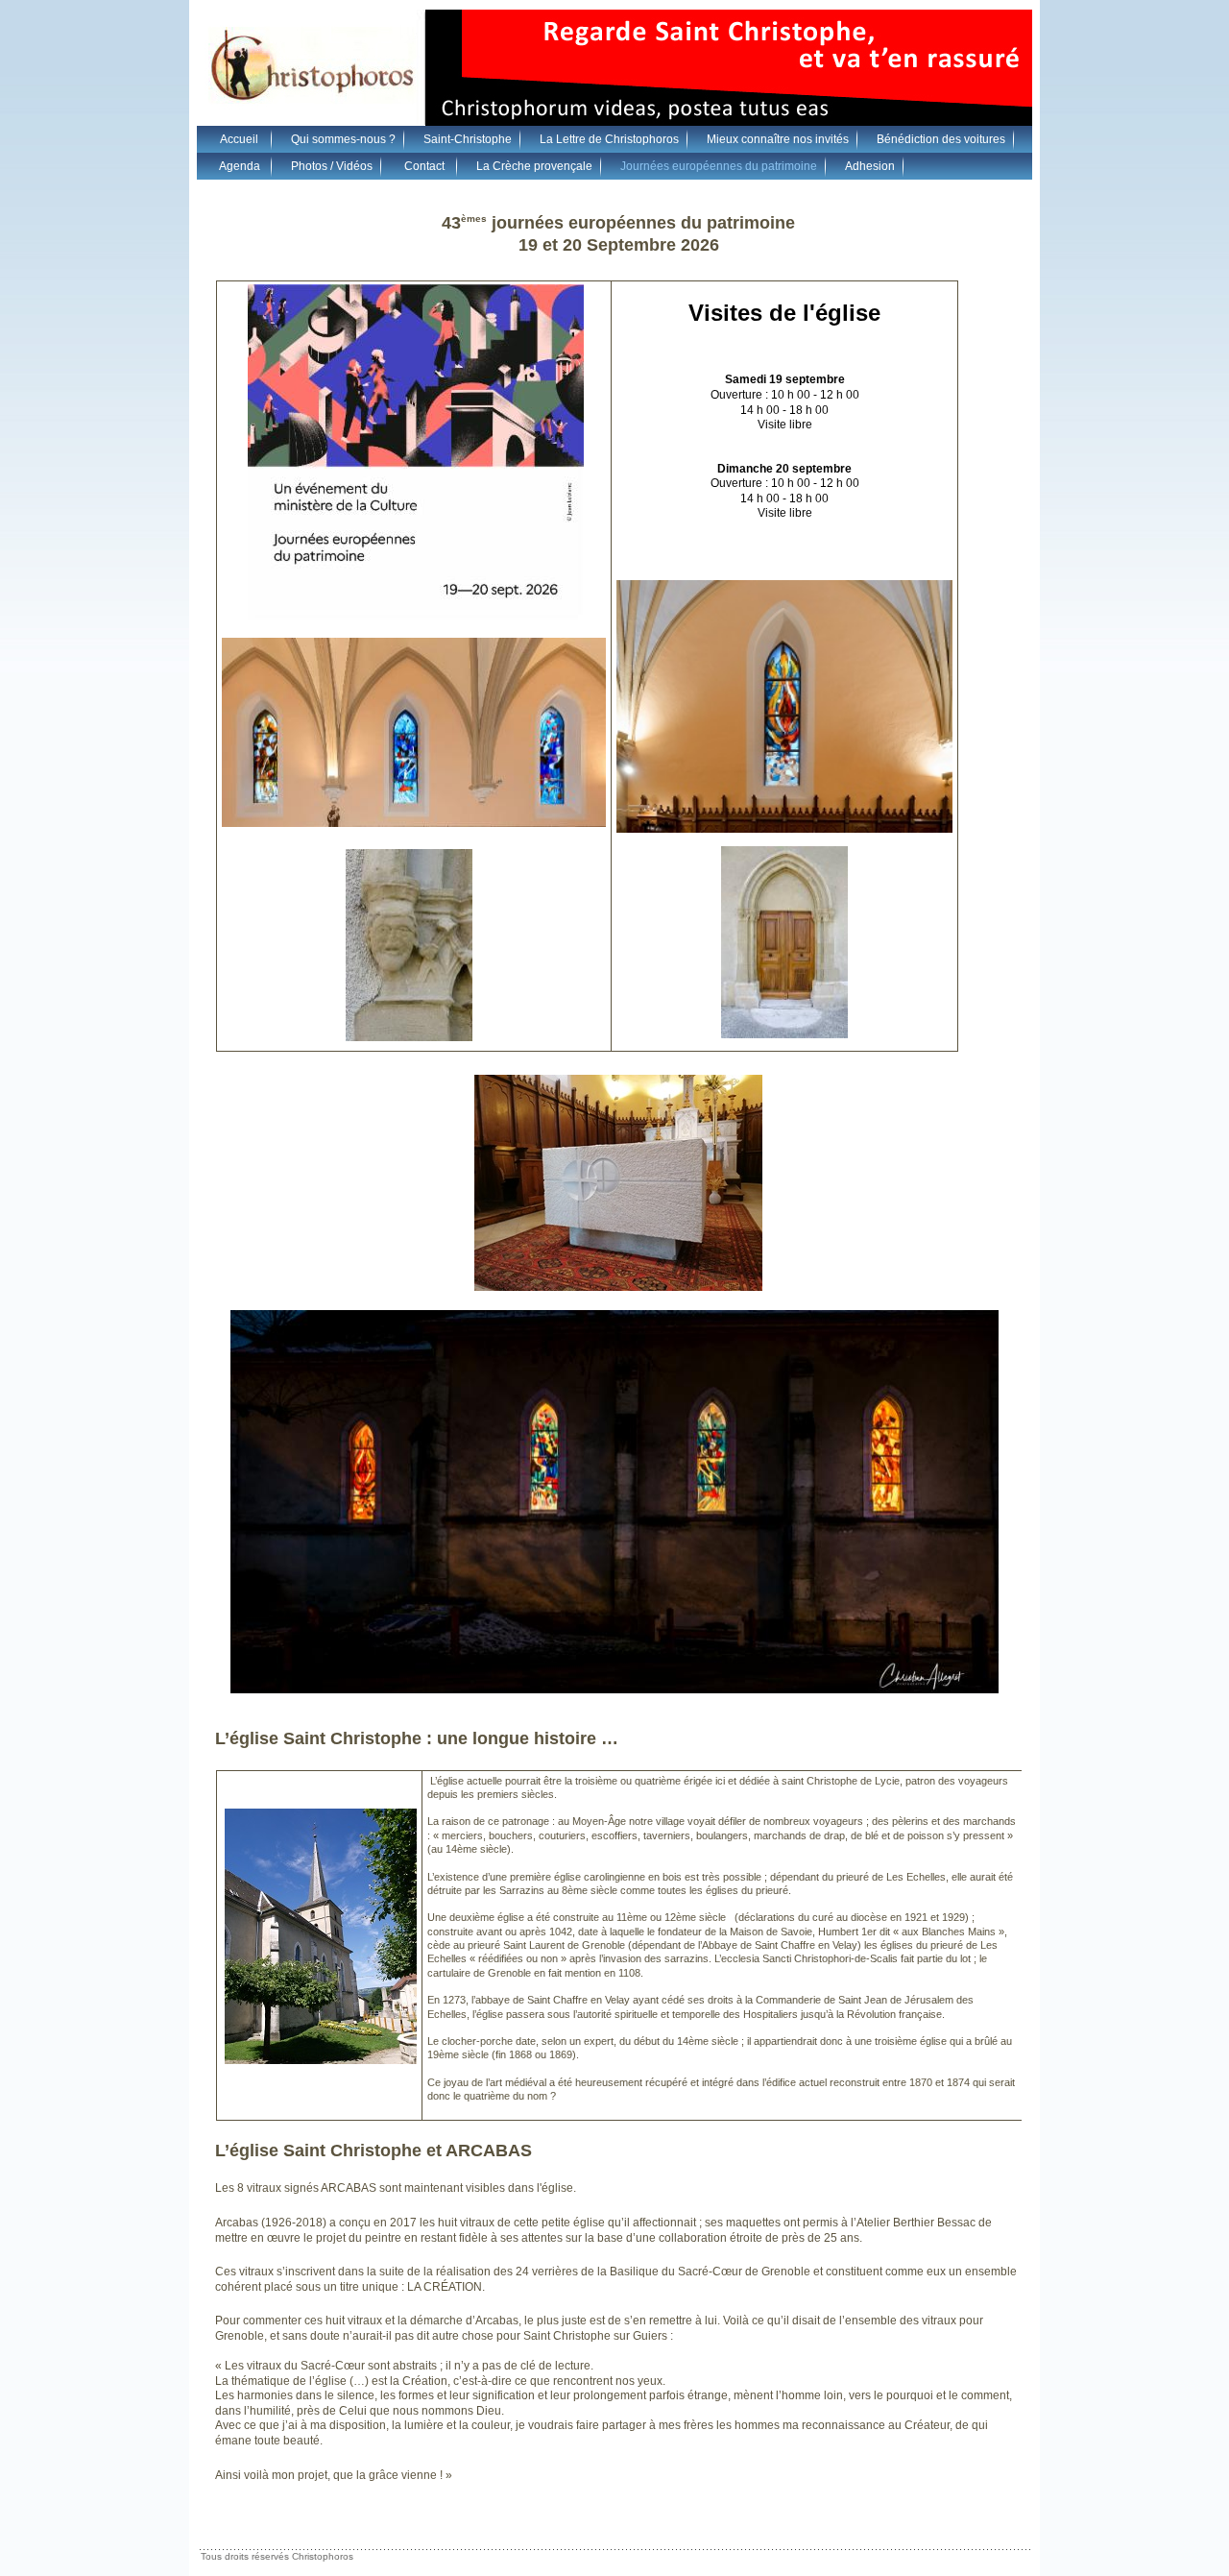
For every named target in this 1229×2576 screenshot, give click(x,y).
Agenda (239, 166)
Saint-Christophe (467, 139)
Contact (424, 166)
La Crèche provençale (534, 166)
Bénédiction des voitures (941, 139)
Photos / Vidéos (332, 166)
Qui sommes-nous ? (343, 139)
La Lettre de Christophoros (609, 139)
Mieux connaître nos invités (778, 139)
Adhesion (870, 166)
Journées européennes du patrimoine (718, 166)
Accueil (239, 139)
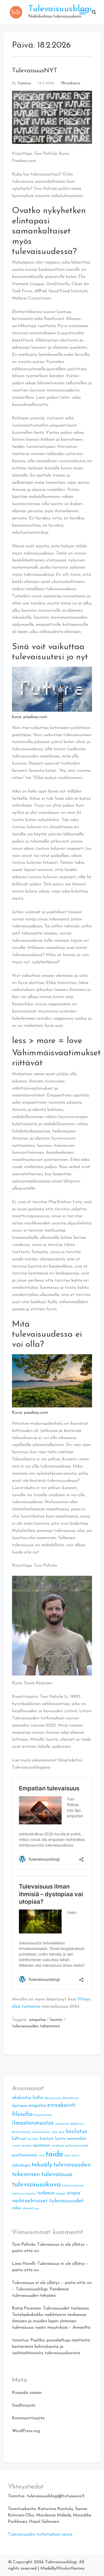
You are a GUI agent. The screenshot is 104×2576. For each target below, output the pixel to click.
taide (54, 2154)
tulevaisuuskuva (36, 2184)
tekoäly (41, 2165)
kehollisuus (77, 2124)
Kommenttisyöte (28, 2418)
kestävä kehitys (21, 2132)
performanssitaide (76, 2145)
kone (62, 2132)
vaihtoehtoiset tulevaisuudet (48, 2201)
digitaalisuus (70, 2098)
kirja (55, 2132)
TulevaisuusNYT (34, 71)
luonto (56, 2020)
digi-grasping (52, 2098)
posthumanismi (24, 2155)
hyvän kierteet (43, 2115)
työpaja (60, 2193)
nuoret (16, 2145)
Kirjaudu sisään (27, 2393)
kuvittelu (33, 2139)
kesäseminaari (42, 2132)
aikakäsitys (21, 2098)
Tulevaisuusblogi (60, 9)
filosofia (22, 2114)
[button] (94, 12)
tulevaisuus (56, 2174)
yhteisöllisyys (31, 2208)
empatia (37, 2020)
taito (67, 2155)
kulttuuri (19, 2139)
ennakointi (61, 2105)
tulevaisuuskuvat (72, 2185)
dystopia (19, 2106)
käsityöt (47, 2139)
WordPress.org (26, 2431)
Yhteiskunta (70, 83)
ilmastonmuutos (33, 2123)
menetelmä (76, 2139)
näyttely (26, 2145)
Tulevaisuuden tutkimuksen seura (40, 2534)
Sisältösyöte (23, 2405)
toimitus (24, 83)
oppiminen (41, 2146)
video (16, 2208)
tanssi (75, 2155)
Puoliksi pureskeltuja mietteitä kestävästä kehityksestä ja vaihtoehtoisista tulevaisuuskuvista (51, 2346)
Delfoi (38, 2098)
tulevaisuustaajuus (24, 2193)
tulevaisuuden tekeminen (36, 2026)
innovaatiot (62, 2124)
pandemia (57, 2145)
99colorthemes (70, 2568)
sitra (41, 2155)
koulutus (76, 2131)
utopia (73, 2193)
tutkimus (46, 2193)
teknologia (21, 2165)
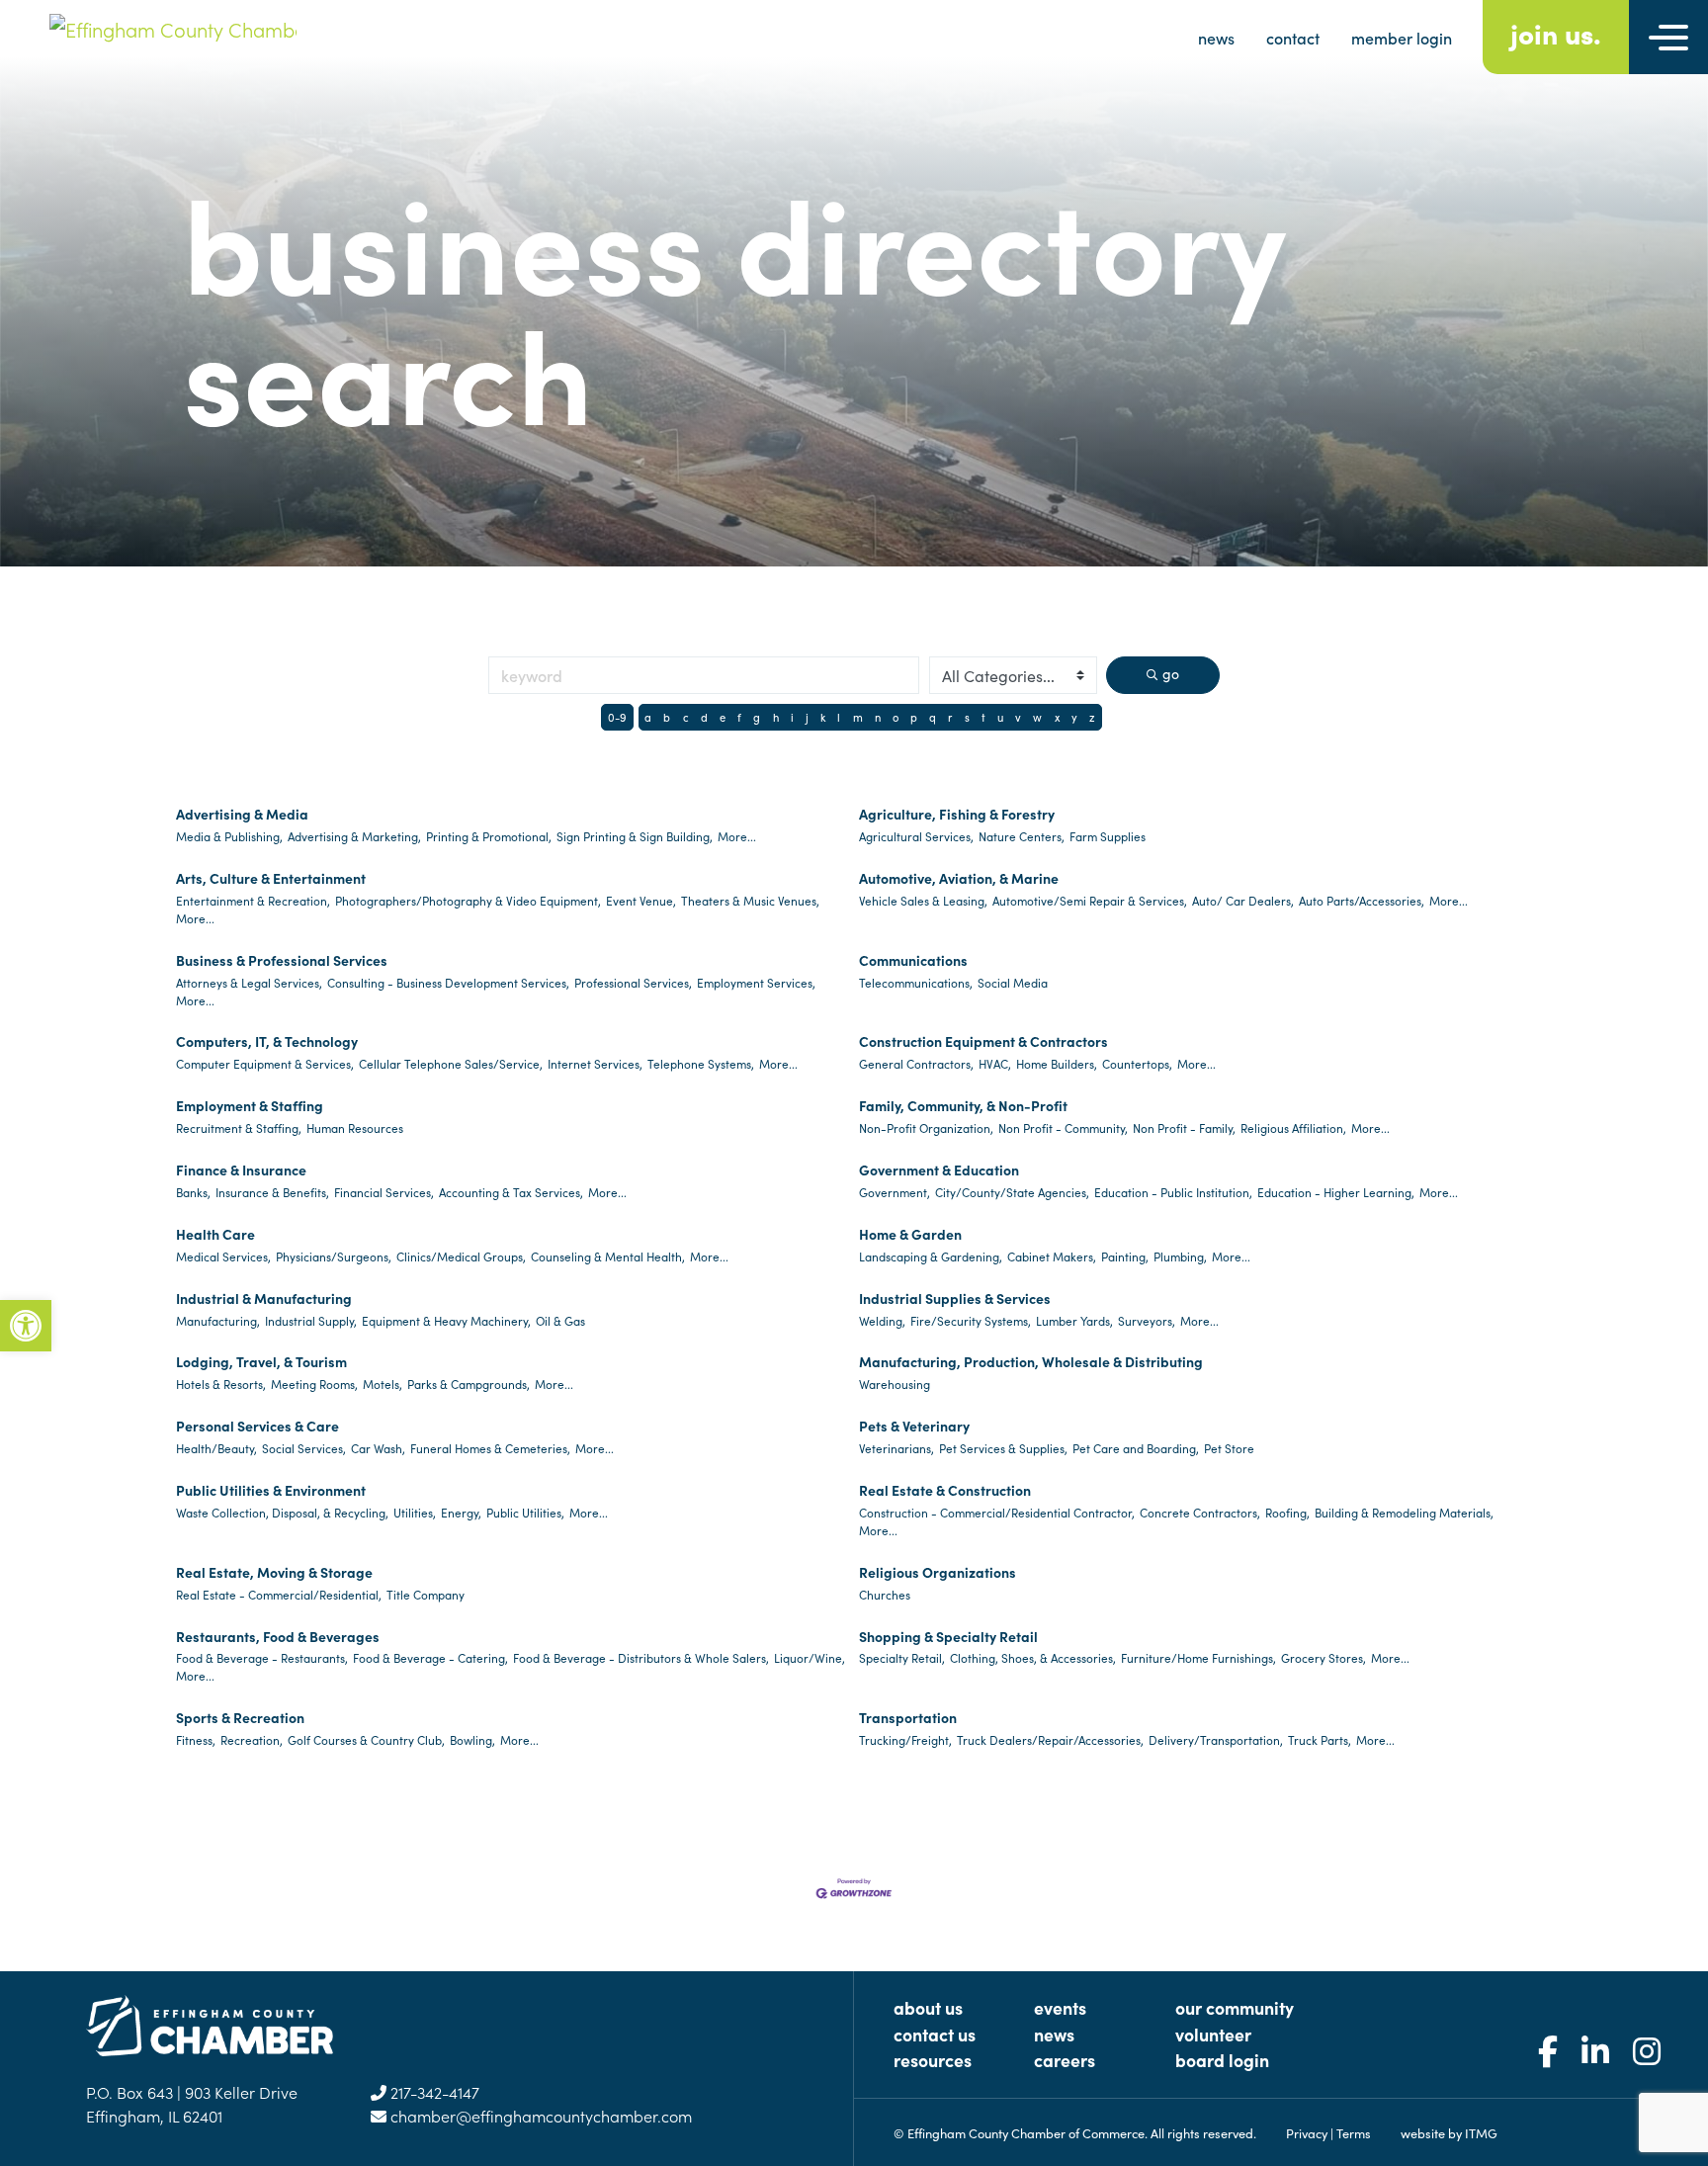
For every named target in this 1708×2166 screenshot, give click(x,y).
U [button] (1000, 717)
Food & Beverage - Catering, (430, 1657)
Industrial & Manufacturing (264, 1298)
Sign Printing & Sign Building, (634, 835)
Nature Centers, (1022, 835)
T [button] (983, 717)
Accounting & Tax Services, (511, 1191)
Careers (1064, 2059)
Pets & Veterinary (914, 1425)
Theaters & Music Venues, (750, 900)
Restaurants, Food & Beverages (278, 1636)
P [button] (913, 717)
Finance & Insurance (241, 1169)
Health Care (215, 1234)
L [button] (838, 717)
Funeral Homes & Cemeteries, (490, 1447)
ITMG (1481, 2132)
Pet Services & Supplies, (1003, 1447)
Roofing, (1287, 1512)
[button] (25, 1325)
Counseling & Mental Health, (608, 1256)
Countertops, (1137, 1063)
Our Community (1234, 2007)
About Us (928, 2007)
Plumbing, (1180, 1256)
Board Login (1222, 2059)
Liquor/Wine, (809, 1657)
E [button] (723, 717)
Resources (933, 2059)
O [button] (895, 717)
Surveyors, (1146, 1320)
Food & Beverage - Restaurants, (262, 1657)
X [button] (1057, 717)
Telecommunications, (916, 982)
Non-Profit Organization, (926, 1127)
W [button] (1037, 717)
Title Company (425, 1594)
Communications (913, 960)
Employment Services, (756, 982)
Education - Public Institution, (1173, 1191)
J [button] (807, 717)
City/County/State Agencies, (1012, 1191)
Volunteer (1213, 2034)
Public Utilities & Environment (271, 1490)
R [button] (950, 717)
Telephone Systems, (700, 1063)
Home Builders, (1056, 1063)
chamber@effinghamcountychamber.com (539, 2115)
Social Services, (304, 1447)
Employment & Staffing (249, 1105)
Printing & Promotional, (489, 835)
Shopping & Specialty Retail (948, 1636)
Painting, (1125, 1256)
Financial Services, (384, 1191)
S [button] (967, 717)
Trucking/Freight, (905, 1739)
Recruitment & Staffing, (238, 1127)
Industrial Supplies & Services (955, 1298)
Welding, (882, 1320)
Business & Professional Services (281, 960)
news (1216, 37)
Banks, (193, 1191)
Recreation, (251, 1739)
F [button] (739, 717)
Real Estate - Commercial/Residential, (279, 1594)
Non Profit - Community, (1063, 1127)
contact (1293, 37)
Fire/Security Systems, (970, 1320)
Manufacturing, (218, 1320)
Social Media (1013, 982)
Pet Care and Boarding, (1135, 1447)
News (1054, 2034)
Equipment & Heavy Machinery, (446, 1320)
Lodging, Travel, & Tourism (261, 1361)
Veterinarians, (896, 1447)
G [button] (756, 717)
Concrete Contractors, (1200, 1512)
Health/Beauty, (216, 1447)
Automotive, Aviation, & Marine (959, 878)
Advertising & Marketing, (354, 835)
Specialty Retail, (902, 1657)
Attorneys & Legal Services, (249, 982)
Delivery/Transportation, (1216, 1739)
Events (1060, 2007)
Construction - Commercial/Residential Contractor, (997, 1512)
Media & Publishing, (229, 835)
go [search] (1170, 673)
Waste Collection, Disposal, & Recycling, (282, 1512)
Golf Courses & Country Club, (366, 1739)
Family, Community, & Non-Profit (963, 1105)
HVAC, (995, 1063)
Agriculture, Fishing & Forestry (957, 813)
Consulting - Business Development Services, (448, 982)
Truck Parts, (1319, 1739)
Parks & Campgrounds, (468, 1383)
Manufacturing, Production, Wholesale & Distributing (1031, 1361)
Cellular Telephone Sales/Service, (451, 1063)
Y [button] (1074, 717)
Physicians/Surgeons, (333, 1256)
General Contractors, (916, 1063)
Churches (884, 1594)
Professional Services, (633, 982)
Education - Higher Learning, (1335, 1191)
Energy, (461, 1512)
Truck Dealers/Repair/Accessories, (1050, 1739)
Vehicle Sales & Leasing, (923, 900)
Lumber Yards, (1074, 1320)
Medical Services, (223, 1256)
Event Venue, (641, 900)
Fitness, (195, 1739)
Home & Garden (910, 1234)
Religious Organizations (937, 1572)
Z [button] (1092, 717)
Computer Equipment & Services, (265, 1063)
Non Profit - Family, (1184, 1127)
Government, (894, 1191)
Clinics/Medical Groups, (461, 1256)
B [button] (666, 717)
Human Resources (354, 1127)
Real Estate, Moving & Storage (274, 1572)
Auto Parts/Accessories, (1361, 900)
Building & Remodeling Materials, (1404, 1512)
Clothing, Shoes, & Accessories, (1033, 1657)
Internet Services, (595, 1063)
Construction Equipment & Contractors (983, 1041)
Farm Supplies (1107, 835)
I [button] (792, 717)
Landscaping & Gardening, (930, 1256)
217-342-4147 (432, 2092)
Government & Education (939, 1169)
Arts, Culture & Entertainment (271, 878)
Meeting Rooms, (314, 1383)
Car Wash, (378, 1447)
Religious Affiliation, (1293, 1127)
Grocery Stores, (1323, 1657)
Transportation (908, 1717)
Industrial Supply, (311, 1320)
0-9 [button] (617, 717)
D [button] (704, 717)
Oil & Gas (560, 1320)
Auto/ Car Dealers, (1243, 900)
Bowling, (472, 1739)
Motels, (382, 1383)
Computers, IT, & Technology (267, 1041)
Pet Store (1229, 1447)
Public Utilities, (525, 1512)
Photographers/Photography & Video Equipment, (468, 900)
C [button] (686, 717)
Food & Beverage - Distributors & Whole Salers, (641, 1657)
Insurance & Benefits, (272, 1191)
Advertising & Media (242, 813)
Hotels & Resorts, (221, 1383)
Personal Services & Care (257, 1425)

******

■ Exercise details
Your answer must be the lines above from the one containing "Recruitment & Staffing, (238, 1127)" to the one containing "Z [button] (1092, 717)", both included, restated word for word.

■ Finished task
Recruitment & Staffing, (238, 1127)
Industrial Supplies & Services (955, 1298)
Welding, (882, 1320)
Business & Professional Services (281, 960)
news (1216, 37)
Banks, (193, 1191)
Recreation, (251, 1739)
F [button] (739, 717)
Real Estate - Commercial/Residential, (279, 1594)
Non Profit - Community, (1063, 1127)
contact (1293, 37)
Fire/Security Systems, (970, 1320)
Manufacturing, (218, 1320)
Social Media (1013, 982)
Pet Care and Boarding, (1135, 1447)
News (1054, 2034)
Equipment & Heavy Machinery, (446, 1320)
Lodging, Travel, & Tourism (261, 1361)
Veterinarians, (896, 1447)
G [button] (756, 717)
Concrete Contractors, (1200, 1512)
Health/Beauty, (216, 1447)
Automotive, Aviation, & Marine (959, 878)
Advertising & Marketing, (354, 835)
Specialty Retail, (902, 1657)
Attorneys & Legal Services, (249, 982)
Delivery/Transportation, (1216, 1739)
Events (1060, 2007)
Construction - Commercial/Residential Contractor, (997, 1512)
Media & Publishing, (229, 835)
go [search] (1170, 673)
Waste Collection, Disposal, & Recycling, (282, 1512)
Golf Courses & Country Club, (366, 1739)
Family, Community, & Non-Profit (963, 1105)
HVAC, (995, 1063)
Agriculture, Fishing & Forestry (957, 813)
Consulting - Business Development Services, (448, 982)
Truck Parts, (1319, 1739)
Parks & Campgrounds, (468, 1383)
Manufacturing, Production, Wholesale & Distributing (1031, 1361)
Cellular Telephone Sales/Service, (451, 1063)
Y [button] (1074, 717)
Physicians/Surgeons, (333, 1256)
General Contractors, (916, 1063)
Churches (884, 1594)
Professional Services, (633, 982)
Education - Higher Learning, (1335, 1191)
Energy, (461, 1512)
Truck Dealers/Repair/Accessories, (1050, 1739)
Vehicle Sales & Leasing, (923, 900)
Lumber Yards, (1074, 1320)
Medical Services, (223, 1256)
Event Venue, (641, 900)
Fitness, (195, 1739)
Home & Garden (910, 1234)
Religious Organizations (937, 1572)
Z [button] (1092, 717)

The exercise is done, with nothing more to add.